Notes on William Morris
Woody Allen’s comedy fantasy Midnight in Paris has Owen Wilson (in the only film of his I admit to liking) as a frustrated screenwriter yearning for the past in Paris whilst staying in the city with his fiancé. Wilson longs for the Paris of the 1920s with the cool writers and artists of the time – Cocteau, Picasso, Hemingway, Fitzgerald, Modigliani et al (Allen’s Husbands and Wives has the old-fashioned, romantic Liam Neeson wishing he’d been born in the 1800s). Sure enough, one night, a mysterious old Peugeot transports Wilson to this exact time and he adores it – and ends up falling in love with Picasso’s mistress Adriana. Turns out Adriana is also unhappy living in her era, the 1920s, and yearns for the 1890s of the Belle Epoque. They are magically transported to this era via a horse and carriage. They get chatting to Cezanne, Degas and Toulouse-Lautrec in the Moulin Rouge… and, yep, these guys are equally unhappy with their era and yearn for the age of the Renaissance as the pinnacle of human achievement. In short, the film is about nostalgia and how it creates an artificial yearning for a past that never really existed in the first place, but has been mythologised to make it look so.
I mentioned appropriation recently, and William Morris. Morris was equally disenfranchised with his own time, the Victorian era. He didn’t like what he perceived as the clutter and tackiness of the time, and harked back to the medieval era. He yearned for quality and simplicity in all aspects of life. A true Renaissance man, Morris was a textile designer, writer, poet, publisher, translator, conservationist and socialist often at odds with the society of his time. Associated with the Arts and Crafts movement and Pre-Raphaelite Brotherhood, Morris was perhaps most famous in his time for his flourishing wallpaper and textile business, Morris & Co.

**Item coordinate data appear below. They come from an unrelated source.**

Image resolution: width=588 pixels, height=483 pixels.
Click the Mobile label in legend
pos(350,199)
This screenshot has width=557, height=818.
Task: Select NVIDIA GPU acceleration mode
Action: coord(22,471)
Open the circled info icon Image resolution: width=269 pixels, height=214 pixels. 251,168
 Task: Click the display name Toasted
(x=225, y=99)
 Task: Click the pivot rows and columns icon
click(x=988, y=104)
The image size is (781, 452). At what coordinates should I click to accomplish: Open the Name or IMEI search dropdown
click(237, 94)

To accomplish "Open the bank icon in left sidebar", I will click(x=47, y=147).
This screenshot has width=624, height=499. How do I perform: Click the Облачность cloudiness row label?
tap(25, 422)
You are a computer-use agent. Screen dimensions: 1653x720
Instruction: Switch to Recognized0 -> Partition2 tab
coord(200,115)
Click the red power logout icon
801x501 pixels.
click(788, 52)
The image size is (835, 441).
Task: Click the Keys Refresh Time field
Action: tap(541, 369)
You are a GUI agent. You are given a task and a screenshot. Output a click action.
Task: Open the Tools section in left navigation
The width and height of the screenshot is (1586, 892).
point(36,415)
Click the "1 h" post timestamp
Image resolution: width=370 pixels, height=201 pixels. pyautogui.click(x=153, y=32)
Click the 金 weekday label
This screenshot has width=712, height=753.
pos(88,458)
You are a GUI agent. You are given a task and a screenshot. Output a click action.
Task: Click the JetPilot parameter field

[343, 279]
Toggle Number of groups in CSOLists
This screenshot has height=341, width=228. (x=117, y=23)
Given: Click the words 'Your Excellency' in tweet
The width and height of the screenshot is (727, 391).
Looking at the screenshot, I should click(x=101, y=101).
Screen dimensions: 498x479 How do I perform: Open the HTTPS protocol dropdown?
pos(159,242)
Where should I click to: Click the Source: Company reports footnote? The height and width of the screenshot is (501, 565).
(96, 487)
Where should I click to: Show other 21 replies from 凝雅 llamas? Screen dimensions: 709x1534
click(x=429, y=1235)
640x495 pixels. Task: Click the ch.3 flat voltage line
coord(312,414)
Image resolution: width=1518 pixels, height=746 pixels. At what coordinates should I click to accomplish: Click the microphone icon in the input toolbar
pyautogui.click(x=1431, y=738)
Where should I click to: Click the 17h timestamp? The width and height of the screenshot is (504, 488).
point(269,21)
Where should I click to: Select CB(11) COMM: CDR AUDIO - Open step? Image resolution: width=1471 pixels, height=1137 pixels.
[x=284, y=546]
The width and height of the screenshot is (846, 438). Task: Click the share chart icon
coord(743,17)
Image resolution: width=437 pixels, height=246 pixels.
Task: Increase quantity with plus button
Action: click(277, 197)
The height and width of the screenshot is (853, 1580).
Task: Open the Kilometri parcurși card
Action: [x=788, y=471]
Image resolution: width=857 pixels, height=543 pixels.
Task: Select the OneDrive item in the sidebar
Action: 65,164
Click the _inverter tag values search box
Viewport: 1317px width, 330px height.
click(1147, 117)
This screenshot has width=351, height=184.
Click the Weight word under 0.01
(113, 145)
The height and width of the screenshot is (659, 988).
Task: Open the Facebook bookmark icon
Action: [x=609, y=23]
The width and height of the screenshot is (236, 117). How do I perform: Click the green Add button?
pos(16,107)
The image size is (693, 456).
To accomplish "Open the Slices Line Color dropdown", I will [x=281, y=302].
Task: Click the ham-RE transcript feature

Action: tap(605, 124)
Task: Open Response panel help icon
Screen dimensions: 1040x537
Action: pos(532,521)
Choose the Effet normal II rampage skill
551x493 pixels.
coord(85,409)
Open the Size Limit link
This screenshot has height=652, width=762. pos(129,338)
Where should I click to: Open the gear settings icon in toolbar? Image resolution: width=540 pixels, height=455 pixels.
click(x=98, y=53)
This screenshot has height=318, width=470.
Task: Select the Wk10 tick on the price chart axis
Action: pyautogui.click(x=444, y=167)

I recently paid a visit to the William Morris gallery in Walthamstow, north-east London, where Morris was born. The museum recently won the Art Fund Prize for Museum of the Year 2013 and it's easy to see why. The museum tells the story of Morris’ varied life and career through original designs, wallpaper, furniture, stained glass, books, ceramics and many other treasures. It’s all housed in a magnificent, Grade II* listed Georgian house, set in Lloyd Park. William lived in the house for eight years as a young man (the house he was born in has been demolished). It’s a stunning, fascinating museum and well worth a visit.